• _The exercise_:
Echo every row below word for word, keeping each line unchanged and in the same order.

>> Start Data records

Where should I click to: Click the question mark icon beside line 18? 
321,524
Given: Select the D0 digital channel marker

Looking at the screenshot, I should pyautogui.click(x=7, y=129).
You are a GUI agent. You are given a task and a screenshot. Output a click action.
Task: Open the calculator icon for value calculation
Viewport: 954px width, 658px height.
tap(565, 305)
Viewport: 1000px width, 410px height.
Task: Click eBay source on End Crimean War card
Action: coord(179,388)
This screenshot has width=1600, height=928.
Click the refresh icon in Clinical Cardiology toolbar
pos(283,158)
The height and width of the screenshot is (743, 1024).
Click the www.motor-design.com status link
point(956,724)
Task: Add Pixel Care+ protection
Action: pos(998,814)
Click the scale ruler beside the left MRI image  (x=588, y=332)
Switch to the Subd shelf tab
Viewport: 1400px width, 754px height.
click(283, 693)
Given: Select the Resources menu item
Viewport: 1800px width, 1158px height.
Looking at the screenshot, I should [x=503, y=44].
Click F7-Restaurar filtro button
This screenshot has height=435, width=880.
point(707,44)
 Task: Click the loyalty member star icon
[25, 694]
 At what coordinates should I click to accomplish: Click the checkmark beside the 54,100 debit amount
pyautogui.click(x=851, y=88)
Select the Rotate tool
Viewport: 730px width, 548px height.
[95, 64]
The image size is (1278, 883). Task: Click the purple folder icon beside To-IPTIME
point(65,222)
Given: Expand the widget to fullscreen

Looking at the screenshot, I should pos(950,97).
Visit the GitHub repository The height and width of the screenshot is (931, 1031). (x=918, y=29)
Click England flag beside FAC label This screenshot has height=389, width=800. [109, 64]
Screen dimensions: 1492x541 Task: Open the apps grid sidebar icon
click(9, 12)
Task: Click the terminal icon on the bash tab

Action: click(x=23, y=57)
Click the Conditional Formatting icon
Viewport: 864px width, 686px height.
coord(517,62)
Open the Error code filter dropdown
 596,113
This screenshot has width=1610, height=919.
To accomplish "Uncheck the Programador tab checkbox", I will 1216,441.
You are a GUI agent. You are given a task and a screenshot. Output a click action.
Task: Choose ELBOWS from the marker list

>> End Data records

• _Task result_:
Where should I click to: Click the question mark icon beside line 18? 
321,524
Given: Select the D0 digital channel marker

Looking at the screenshot, I should pyautogui.click(x=7, y=129).
You are a GUI agent. You are given a task and a screenshot. Output a click action.
Task: Open the calculator icon for value calculation
Viewport: 954px width, 658px height.
tap(565, 305)
Viewport: 1000px width, 410px height.
Task: Click eBay source on End Crimean War card
Action: coord(179,388)
This screenshot has width=1600, height=928.
Click the refresh icon in Clinical Cardiology toolbar
pos(283,158)
The height and width of the screenshot is (743, 1024).
Click the www.motor-design.com status link
point(956,724)
Task: Add Pixel Care+ protection
Action: pos(998,814)
Click the scale ruler beside the left MRI image  (x=588, y=332)
Switch to the Subd shelf tab
Viewport: 1400px width, 754px height.
click(283, 693)
Given: Select the Resources menu item
Viewport: 1800px width, 1158px height.
Looking at the screenshot, I should [x=503, y=44].
Click F7-Restaurar filtro button
This screenshot has height=435, width=880.
point(707,44)
 Task: Click the loyalty member star icon
[25, 694]
 At what coordinates should I click to accomplish: Click the checkmark beside the 54,100 debit amount
pyautogui.click(x=851, y=88)
Select the Rotate tool
Viewport: 730px width, 548px height.
[95, 64]
The image size is (1278, 883). Task: Click the purple folder icon beside To-IPTIME
point(65,222)
Given: Expand the widget to fullscreen

Looking at the screenshot, I should pos(950,97).
Visit the GitHub repository The height and width of the screenshot is (931, 1031). (x=918, y=29)
Click England flag beside FAC label This screenshot has height=389, width=800. [109, 64]
Screen dimensions: 1492x541 Task: Open the apps grid sidebar icon
click(9, 12)
Task: Click the terminal icon on the bash tab

Action: click(x=23, y=57)
Click the Conditional Formatting icon
Viewport: 864px width, 686px height.
coord(517,62)
Open the Error code filter dropdown
 596,113
This screenshot has width=1610, height=919.
To accomplish "Uncheck the Programador tab checkbox", I will 1216,441.
You are a GUI agent. You are given a task and a screenshot. Output a click action.
Task: Choose ELBOWS from the marker list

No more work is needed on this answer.